Chute stumbled toward him. There was nothing she could do. She was in a generic, no weapons or skill sets. Streeter was fully fleshed. He put his hand out as she neared and thumped his chest, effortlessly keeping her at arm’s length. His stomach gurgled and he began to gag. His cheeks turned purple, his eyes bulging.
I’d seen him pull this gig before.
He cupped his hands and opened his mouth. An egg came out dripping with slime. I would’ve been nice to cut off the olfactories. Chute fell back and dry-heaved. I held it together until he wiped his lips with the back of his hand, sticky goo smearing his hairy forearm, and cracked the egg. Inside a layer of dripping mucus was a metallic ball
“Wait,” I said.
Something didn’t feel right. Again with the intuition telling me something was off. There were legal issues. We could be arrested, fined, have our accounts terminated, or just grounded for life. Hacking a family account was playing by a new set of rules
But it was more than that.
Was it because it was too easy? Or did it have something to do with the strange rippled air I’d seen in the hallway, the odd flashbacks of caves. Maybe I was losing it, infected with data worm of paranoia that would cripple my sim mode. No one knew when the line between reality and virtualmode was blurring and reality confusion first began.
I held up my hand but Streeter wasn’t listening. We were operating in a thin slice of stealth mode where Buxbee couldn’t see us and our actions weren’t traceable. There was no time to debate the consequences. He tossed the hack ball. It stuck to the vault door, began to slide and slowly came to a stop.
The room shuddered.
Steam wafted in the nasty, rotten egg tendrils. My vision blurred and my chest burned. A strange side effect since I wasn’t really breathing and these weren’t my actual eyes. This could be the start of reality confusion. A hole dissolved around the hack back, the stainless steel surface beginning to glow. The wheel began to sag.
Thoomp.
A red-hot hole was left behind. In a moment, the vault door would melt like candle wax and Streeter would have digital access to everything that family owned: finances, heirlooms, documents, family secrets. Everything. Even if he left all that untouched, if he just dragged out Josh’s account and torched it like gasoline-soaked tissue, the family was not going to be happy. It really didn’t take intuition to see that they would look for us. They would find us.
We crossed a line.
“What have you done?” I said.
A moment of stillness filled the room. The hissing fell quiet like a fuse burning to the very end, that moment between anticipation and world-wrecking destruction. Streeter’s bushy eyebrows pinched together. He took one thundering step.
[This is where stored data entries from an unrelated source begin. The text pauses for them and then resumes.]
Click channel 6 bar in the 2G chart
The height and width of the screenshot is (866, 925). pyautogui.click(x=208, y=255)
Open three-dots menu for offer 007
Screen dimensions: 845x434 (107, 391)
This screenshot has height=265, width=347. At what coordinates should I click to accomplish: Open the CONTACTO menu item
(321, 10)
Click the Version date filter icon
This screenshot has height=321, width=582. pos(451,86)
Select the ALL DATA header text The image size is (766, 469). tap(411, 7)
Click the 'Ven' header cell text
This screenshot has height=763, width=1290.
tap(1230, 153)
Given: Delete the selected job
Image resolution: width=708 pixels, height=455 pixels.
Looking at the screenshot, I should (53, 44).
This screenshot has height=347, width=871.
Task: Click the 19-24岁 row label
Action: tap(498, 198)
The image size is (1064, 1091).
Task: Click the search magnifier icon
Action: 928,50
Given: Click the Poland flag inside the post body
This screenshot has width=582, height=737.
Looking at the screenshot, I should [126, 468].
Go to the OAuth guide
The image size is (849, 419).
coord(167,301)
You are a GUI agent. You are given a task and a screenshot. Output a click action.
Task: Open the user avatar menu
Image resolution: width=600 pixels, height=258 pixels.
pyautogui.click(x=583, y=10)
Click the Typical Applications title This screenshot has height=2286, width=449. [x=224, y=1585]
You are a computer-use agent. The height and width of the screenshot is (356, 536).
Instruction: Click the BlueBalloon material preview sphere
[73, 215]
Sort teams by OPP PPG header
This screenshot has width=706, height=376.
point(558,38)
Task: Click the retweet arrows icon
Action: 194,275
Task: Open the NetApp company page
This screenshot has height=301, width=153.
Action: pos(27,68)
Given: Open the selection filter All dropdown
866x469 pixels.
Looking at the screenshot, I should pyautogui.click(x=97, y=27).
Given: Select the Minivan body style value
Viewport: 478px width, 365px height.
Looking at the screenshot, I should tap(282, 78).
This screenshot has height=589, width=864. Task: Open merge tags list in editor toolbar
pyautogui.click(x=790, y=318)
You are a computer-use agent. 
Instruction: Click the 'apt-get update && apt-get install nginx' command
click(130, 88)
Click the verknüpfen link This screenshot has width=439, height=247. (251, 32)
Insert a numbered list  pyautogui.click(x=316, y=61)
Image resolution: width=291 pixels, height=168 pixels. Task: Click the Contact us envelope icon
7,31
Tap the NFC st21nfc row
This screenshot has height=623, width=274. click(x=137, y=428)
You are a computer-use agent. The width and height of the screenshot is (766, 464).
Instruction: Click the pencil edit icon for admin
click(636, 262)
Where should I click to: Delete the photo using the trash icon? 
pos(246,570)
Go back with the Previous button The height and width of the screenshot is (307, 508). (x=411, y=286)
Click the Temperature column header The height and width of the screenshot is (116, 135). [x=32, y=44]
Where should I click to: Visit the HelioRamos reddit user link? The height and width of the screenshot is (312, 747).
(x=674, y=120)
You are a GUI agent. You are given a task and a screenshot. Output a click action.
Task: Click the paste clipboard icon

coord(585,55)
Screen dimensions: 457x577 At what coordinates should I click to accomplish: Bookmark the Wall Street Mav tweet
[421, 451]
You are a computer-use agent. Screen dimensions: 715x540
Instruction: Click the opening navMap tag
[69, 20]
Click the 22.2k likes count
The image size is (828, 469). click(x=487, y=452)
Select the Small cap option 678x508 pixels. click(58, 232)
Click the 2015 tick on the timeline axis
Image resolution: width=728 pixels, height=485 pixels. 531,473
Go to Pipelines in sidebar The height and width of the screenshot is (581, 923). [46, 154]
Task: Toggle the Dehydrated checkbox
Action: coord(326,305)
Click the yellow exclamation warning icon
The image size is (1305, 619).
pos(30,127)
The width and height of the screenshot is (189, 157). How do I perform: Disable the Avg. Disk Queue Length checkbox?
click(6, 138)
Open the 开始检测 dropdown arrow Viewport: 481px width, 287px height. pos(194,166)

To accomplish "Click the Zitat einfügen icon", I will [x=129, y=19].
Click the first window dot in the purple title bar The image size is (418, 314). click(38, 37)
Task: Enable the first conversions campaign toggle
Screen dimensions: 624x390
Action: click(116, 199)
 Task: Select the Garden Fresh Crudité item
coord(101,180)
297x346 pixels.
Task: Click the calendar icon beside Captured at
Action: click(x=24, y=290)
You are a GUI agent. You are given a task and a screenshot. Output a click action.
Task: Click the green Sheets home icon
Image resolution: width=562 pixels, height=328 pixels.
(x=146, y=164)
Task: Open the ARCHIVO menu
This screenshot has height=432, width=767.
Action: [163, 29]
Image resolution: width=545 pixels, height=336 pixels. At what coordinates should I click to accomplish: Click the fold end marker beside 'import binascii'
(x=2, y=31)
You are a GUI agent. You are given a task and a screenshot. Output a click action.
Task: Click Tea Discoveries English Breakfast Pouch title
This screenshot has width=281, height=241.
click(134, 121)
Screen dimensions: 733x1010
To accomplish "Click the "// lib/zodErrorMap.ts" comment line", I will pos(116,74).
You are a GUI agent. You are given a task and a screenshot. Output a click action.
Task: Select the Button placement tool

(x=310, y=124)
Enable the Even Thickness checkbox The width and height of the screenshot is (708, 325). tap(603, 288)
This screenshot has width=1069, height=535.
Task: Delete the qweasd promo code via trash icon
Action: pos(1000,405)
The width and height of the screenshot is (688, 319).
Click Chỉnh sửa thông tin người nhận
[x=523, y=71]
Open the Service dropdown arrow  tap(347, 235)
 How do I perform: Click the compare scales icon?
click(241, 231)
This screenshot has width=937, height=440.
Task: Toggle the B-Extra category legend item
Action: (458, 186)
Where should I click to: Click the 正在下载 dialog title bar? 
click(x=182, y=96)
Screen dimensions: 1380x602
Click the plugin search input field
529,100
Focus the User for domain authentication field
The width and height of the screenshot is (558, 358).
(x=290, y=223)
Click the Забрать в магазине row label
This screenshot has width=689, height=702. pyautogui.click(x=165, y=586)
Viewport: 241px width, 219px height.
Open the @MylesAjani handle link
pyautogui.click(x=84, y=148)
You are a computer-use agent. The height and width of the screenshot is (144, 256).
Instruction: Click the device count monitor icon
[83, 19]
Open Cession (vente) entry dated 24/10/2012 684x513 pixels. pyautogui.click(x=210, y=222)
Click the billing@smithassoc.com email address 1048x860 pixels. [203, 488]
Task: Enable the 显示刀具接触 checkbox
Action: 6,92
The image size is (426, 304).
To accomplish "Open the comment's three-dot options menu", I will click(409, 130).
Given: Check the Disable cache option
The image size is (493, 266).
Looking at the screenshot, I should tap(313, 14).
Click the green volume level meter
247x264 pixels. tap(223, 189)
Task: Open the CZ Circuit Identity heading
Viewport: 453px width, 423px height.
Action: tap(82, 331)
There were times I would wonder if I just bailed out at that moment, none of this would have happened to me. But that wasn’t true. Everything would’ve unfolded exactly as it did, just a different route on the same journey. It started like a distant train, the rumbling of steel wheels beneath our feet.
The hurricane arrived.
A fierce vacuum whistled through the hole. Streeter teetered and ripped an axe from his chest, driving it into the floor before the gale force sucked him inside the vault. His spike-studded boots carved tracks in the floor, only the iron spike of his battle-axe held him.
“Code bailout!” His voice was a distant, useless call.
Chute and I clung to the remains of the command center post in the center of the room. Our generics looked like wind-swept flags clinging to a post. Her slit mouth jawed in frantic puppet motions, but the words were gobbled up by the howl.
This is a trap.
Jack said it would get worse when he handed Streeter the phone. Josh knew Streeter would come for him. He planned for him to, baited him, played him. These were big boy rules.
He was going to win.
Using both axes, Streeter walked his way toward us like an ice climber caught on Mt. Everest. The floor tiles shattered with each swing. The flesh on his cheeks strewn in g-force waves, his barbaric beard flattened across his neck when the first tendril snaked out of the vault—a whiplike creature with head or appendages, just a needle-sharp tip. It sniffed around his boots then reared back.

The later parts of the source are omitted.